* GIVEN DATA:

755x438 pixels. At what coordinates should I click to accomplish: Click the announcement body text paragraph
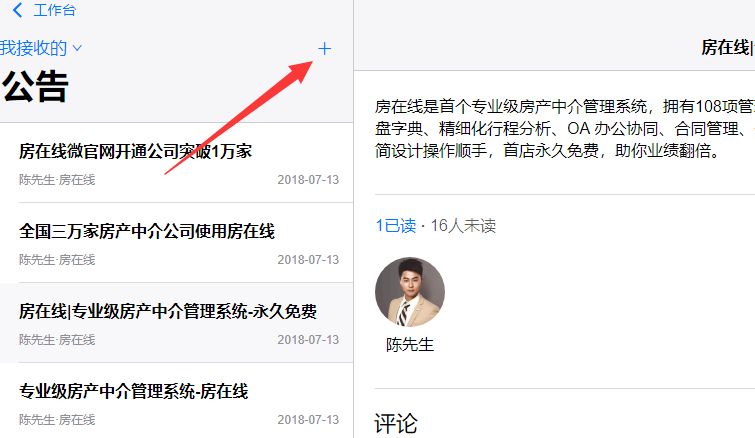tap(564, 128)
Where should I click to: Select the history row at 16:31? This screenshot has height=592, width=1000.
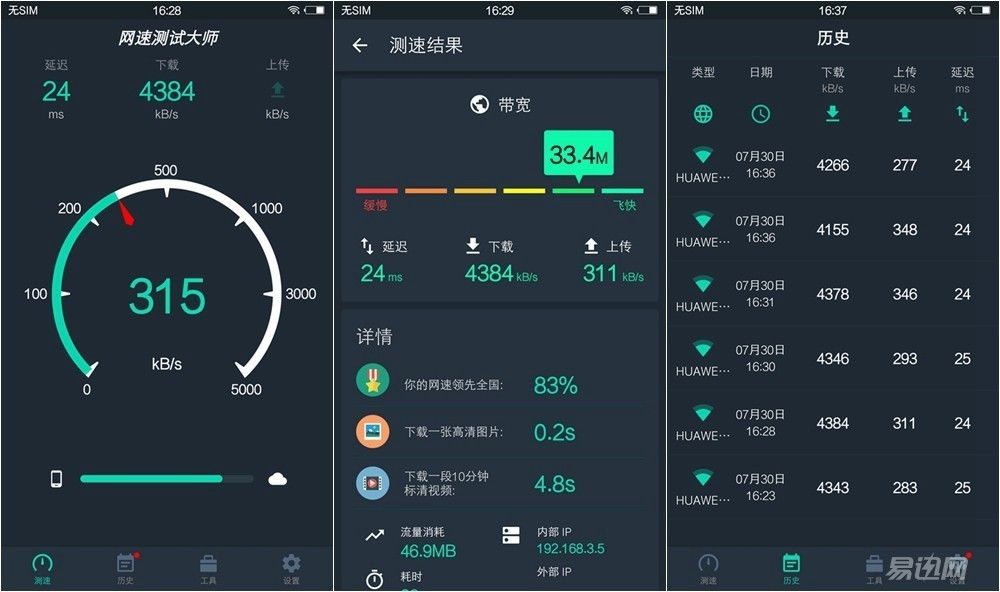tap(823, 294)
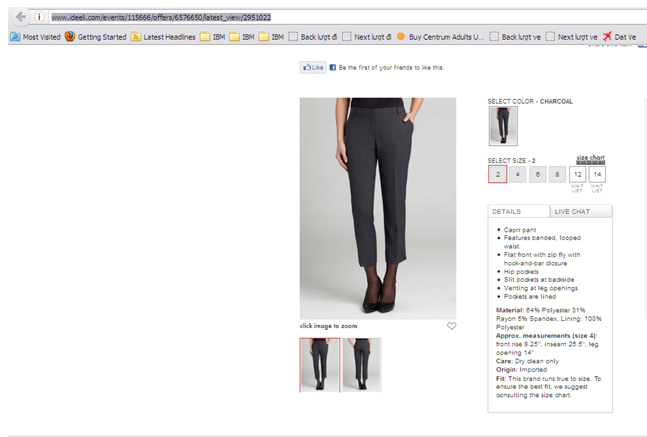
Task: Click the site info icon in address bar
Action: click(x=39, y=17)
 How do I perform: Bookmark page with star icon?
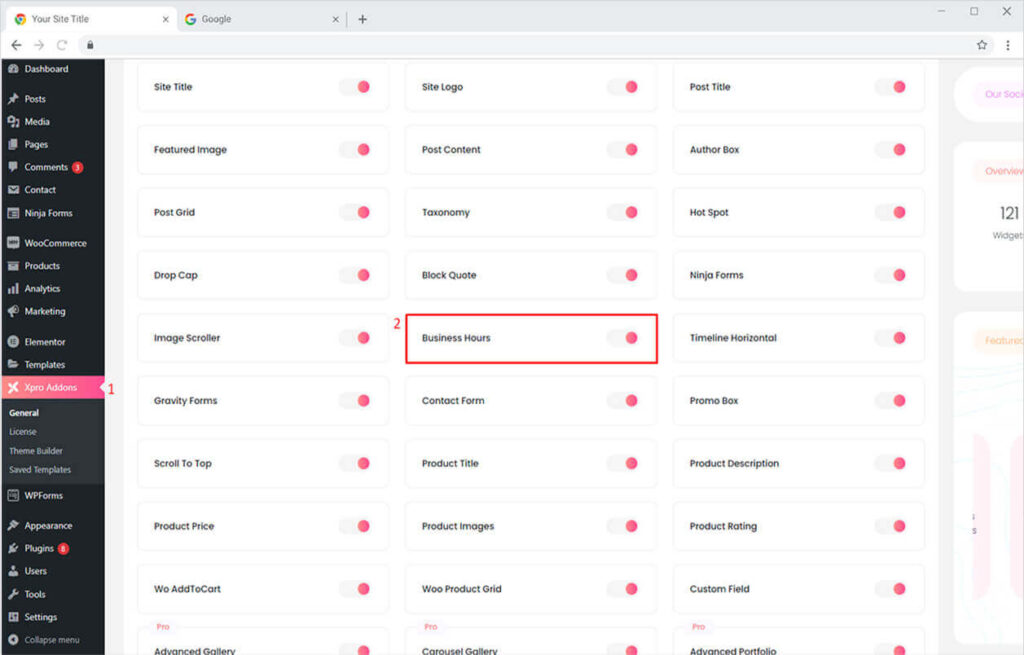(x=982, y=45)
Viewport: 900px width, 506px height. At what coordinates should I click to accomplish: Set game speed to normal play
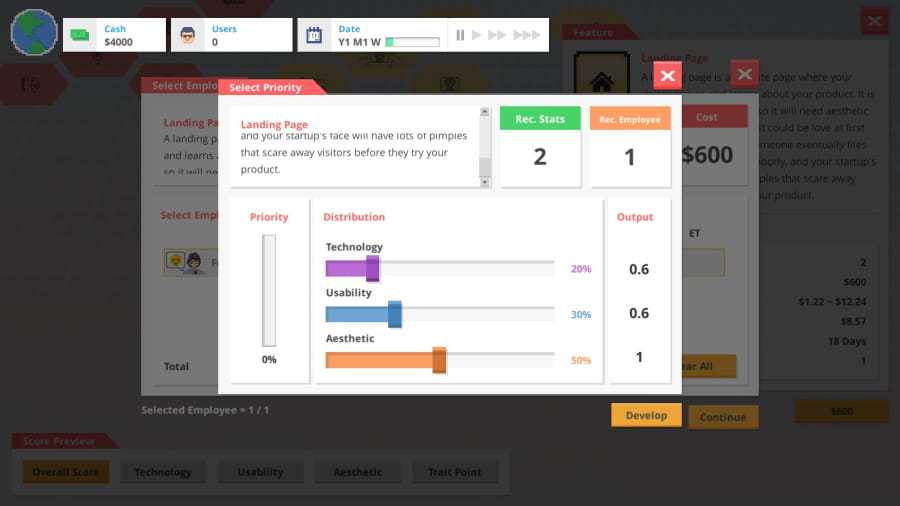[476, 35]
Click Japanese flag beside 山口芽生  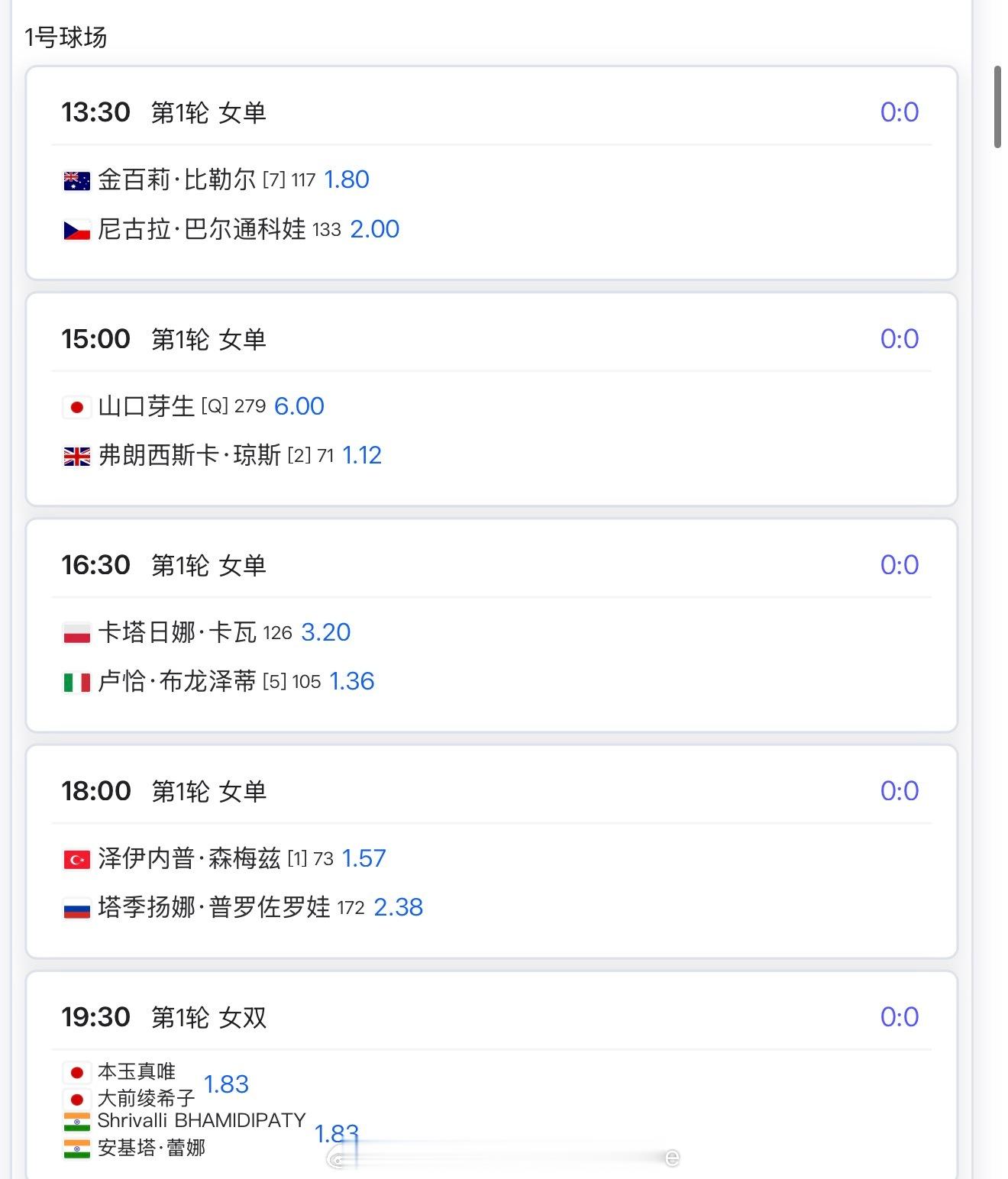(x=76, y=407)
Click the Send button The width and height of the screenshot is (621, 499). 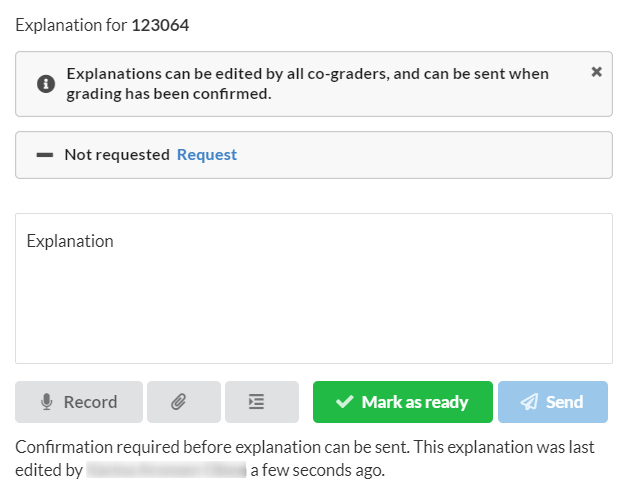coord(553,402)
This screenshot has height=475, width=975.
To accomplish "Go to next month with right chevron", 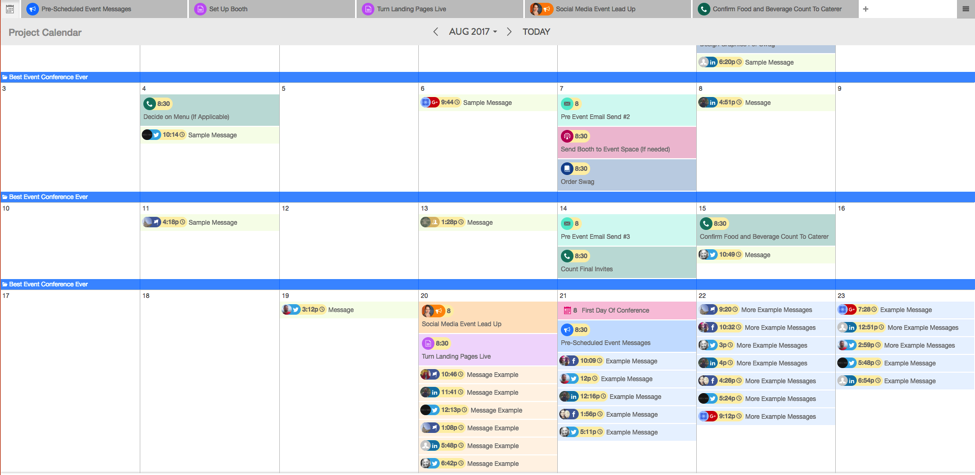I will click(x=509, y=32).
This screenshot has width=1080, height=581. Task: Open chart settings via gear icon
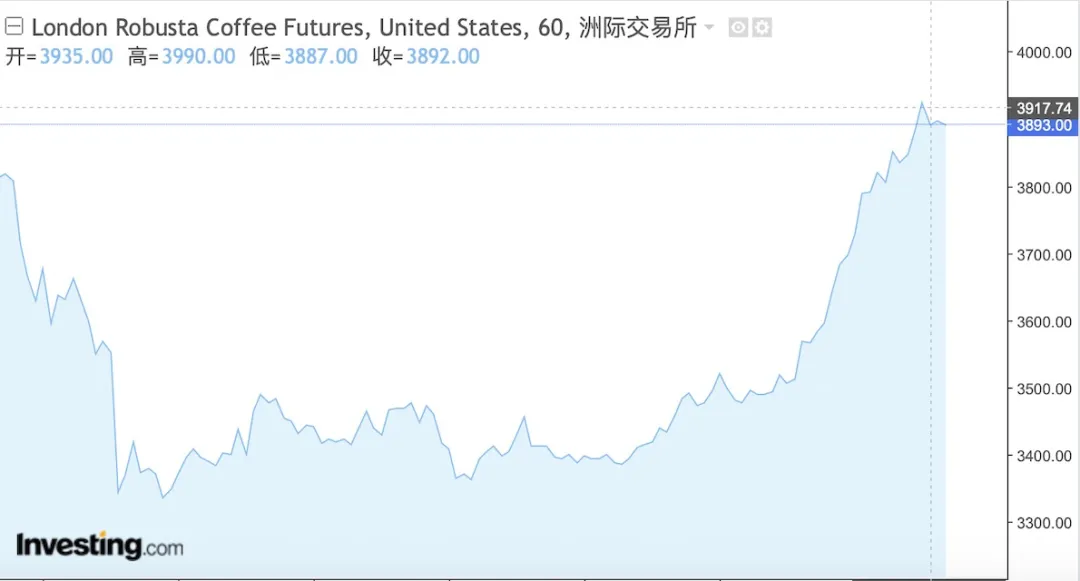pos(762,28)
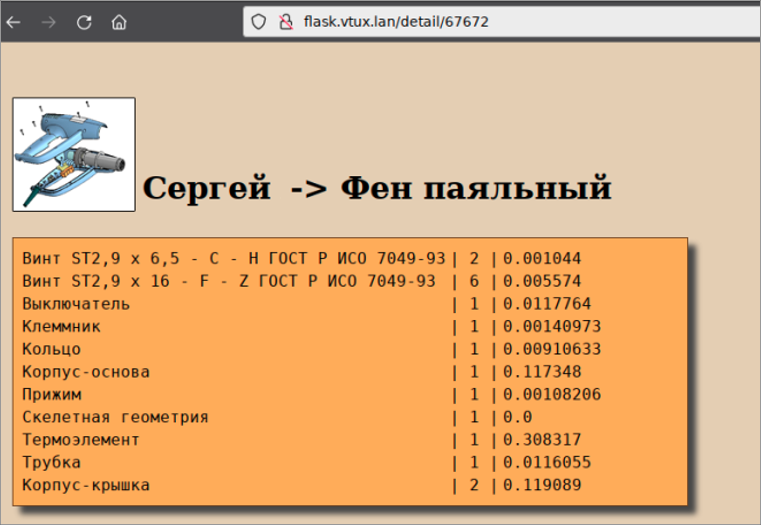Click the browser forward arrow
Screen dimensions: 761x525
click(x=49, y=21)
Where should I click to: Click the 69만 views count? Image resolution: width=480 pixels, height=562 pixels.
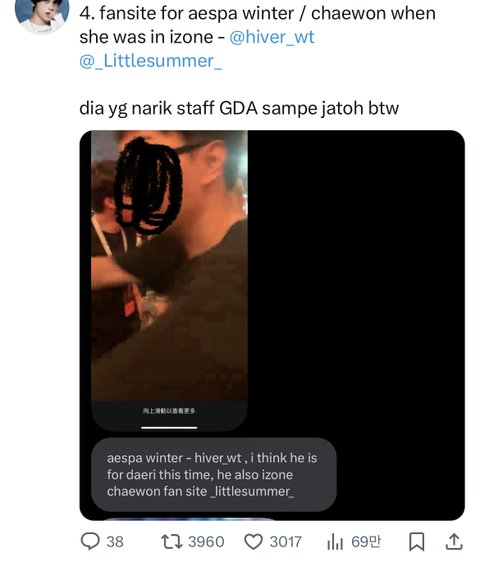366,542
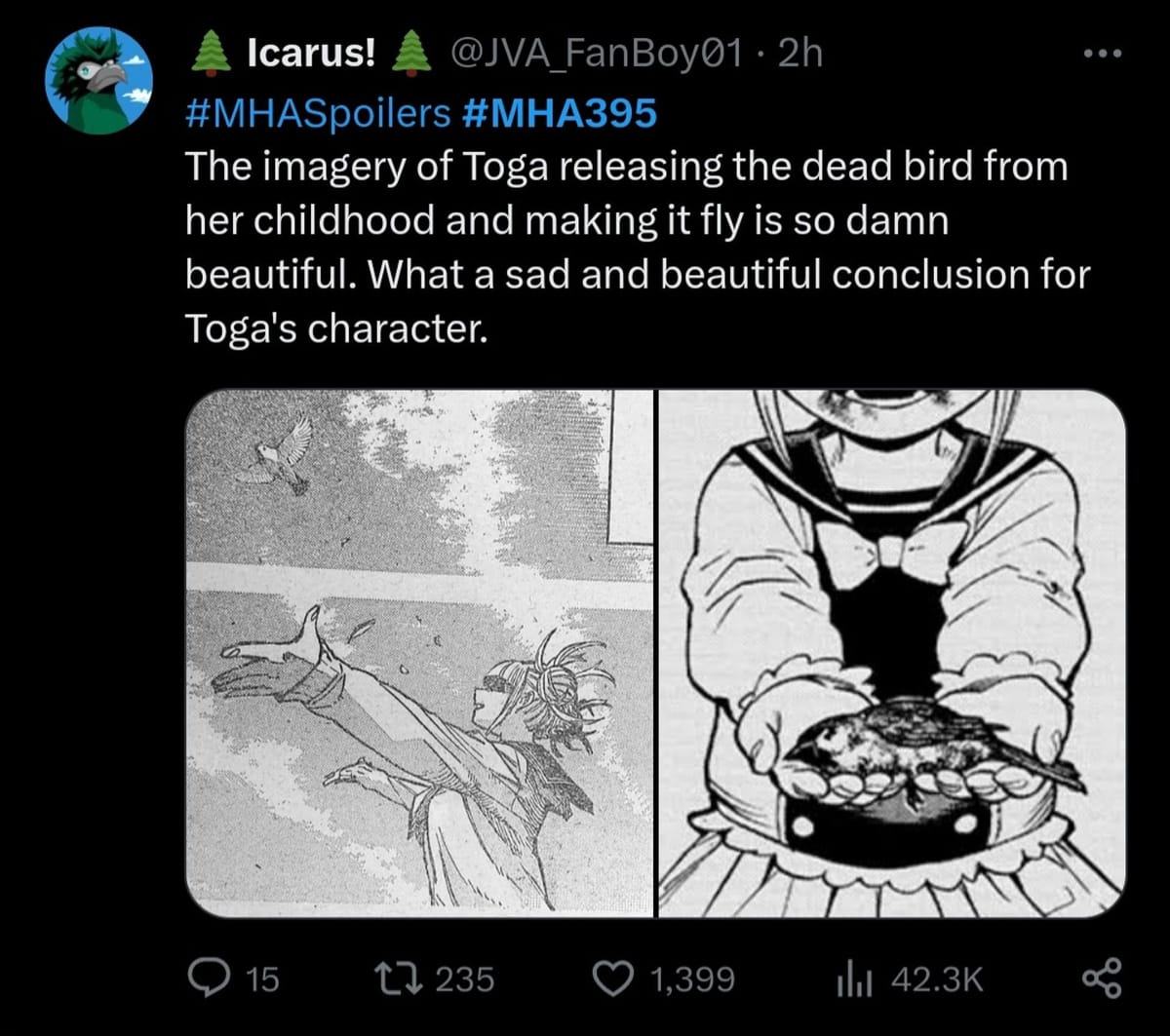Image resolution: width=1170 pixels, height=1036 pixels.
Task: View analytics via the bar chart icon
Action: tap(852, 978)
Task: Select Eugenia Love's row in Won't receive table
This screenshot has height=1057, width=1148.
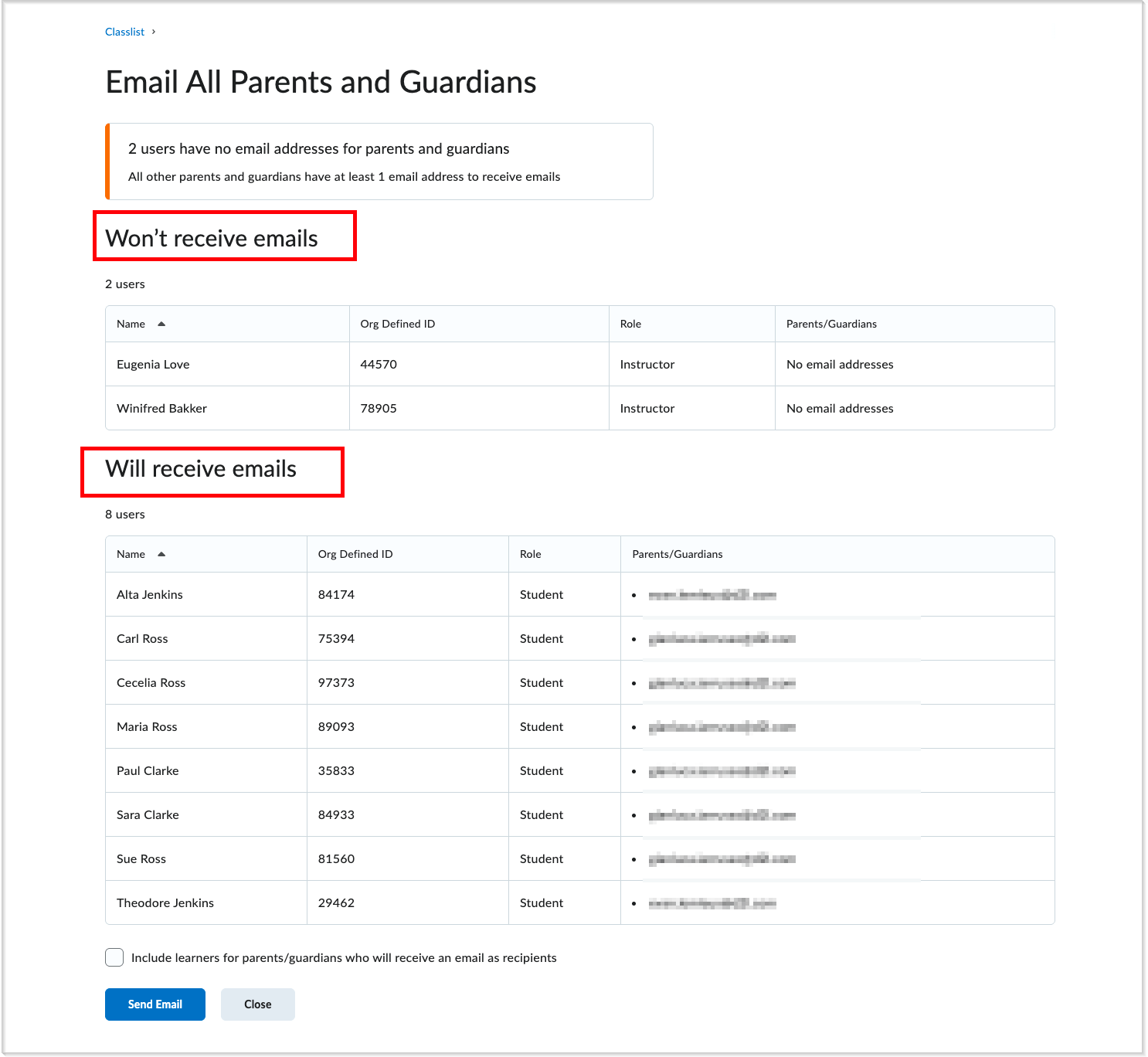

* EXERCISE:
An exact copy is needed of the lines running from the one containing "Task: Select Eugenia" through the last line of the material, and of no others; pictures stay out.

* ANSWER SPACE:
Task: Select Eugenia Love's row in Won't receive table
This screenshot has height=1057, width=1148.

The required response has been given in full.